His head hurt, but he plucked up courage from where he did not have it and, disillusioned, negotiated Pasto’s chilly streets, cluttered with debris from the fiesta. He was going to Maestro Abril’s workshop, in the far-flung hamlet.
There, in the midst of labouring artisans throwing jokes back and forth, among jugs of chicha and platters of roast pork, by shelfloads of tools, surrounded by the din of children, barking dogs fighting, shouting, banging, hammer blows, by the smell of varnish, amid the onslaught of clouds of sawdust, Bolívar’s carriage was beginning to take shape.
The promised payment was already a fiesta in advance.
For a moment the doctor was overcome with the fear that no-one would complete it after all, that a mob of drunks would end up sleeping around the unfinished float. But he cheered up when he noticed that the former Furibundo Pita was every inch the Liberator Simón Bolívar, enthroned on the float, dressed in his blue-and-red uniform from head to toe, the gold and medals, the crown on his temples. Of the twelve girls dressed as nymphs who rose up, immense, hauling the chariot, three were perfect in every detail: the blue faces, innocent laughter playing on their lips, their delicate arms reddened by the leather straps, their backs bent from the effort of pulling the carriage on which Bolívar lounged. They were like flesh-and-blood girls, lively and happy beneath the swags of paper roses around their wavy hair — the roses the people rained over them.

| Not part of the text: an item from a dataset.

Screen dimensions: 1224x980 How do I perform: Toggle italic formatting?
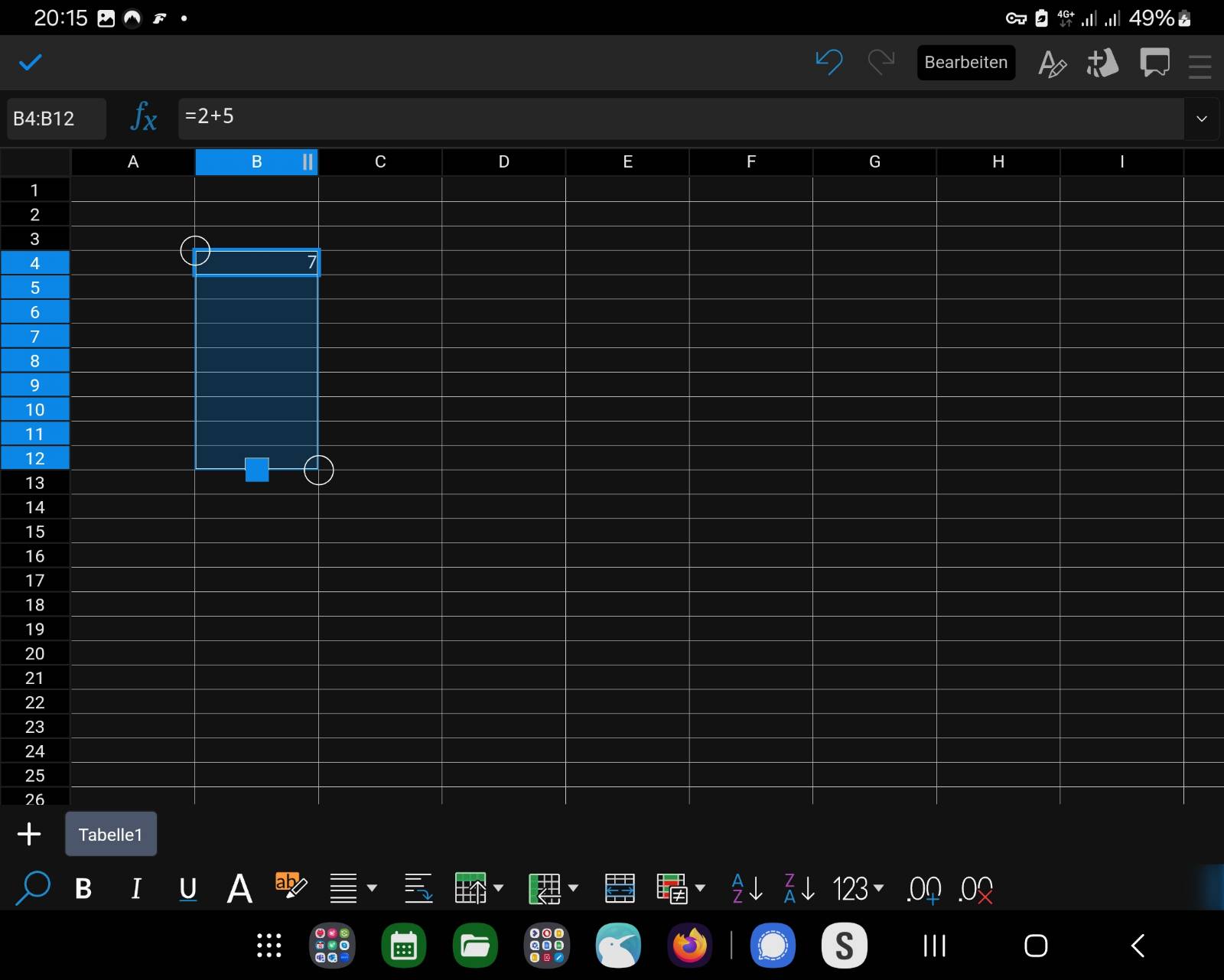pos(136,888)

Maestro Abril and Martín Umbría, up aloft on a pile of building materials, were directing the positioning of a huge polystyrene dove that would fly around the float, a snowy dove with a stain on its breast like a drop of blood in the shape of a heart. The two maestros toasted and conversed in shouts with the doctor, without deigning to descend from the summit; they calmed him down — the robbery was not as serious as it seemed, they said, pure coincidence.
“Nobody here has talked, nor will they until you wish it,” Umbría said.

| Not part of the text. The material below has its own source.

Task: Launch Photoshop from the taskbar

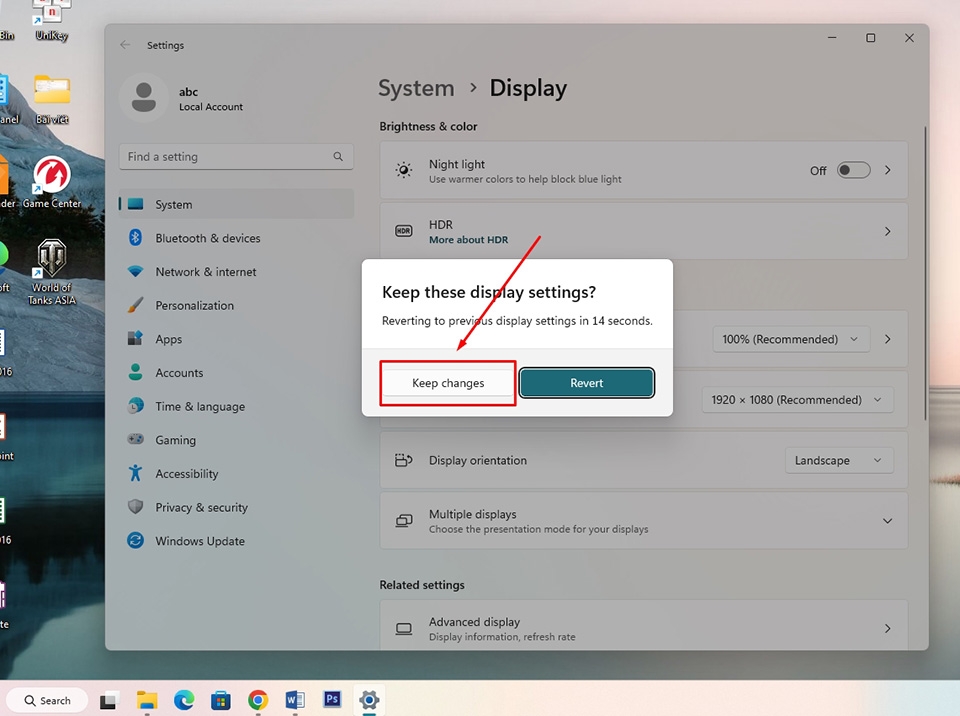Action: [332, 700]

Doctor Proceso was watching the women, the children — likely reckless mouthpieces for the embryonic float. He wanted his float to be made public, fearlessly, in the parade on January 6, and then let the sky fall in; he would know what to do by then. But a sticky situation in advance, without the float having seen the light of day, made him nervous.

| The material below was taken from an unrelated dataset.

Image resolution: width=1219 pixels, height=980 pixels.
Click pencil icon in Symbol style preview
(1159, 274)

Zulia Iscuandé was even more distrustful, approaching the doctor to ask if he had yet put in a claim with Furibundo Pita concerning the payment. The maestros did come down from their peak then, and even the children fell silent.
“You’ll get that money,” Doctor Proceso said. “You can work without risking a thing. If the drunk doesn’t pay up for the float, I will, with all my heart.”
The answer surprised the artisans, but also reassured them, for the doctor spoke in all seriousness; he was, what’s more, a doctor: he had his finca , he had money, he had rich patients who paid him.
And, just like on Innocents’ Day, they filled him with roast pork, cheese and sweetcorn, and above all with chicha , and once again they sent him off at eleven o’clock at night, smelling of varnish and glue, tripping over himself, they waved goodbye with the roar of a general cheer and toasted his health; they did not seem hopeless drunks and, what was certain, the float was still there, growing in front of them all.
On the night of Friday, December 30, Doctor Justo Pastor Proceso López was more worried than ever; it was no coincidence, the whole of Pasto was in the know, he confirmed this when the guests arrived at his house, at seven on the dot: Professor Arcaín Chivo, or “the Philanthropist,” famous for his miserliness, Mayor Matías Serrano, called “the One-Armed Man of Pasto”—though missing no limbs — and Monsignor Mon-túfar, the bishop, better known as “the Wasp,” all very well informed about the float under construction.
“You’re going to get into trouble,” they warned him, each in their own way.
The doctor felt put out. He had anticipated telling them things from the beginning, with his motives well backed up, in order to win unconditional support. Now all he saw, looking back at him from the armchairs in the living room, were sceptical faces, expressing a sorrowful irony.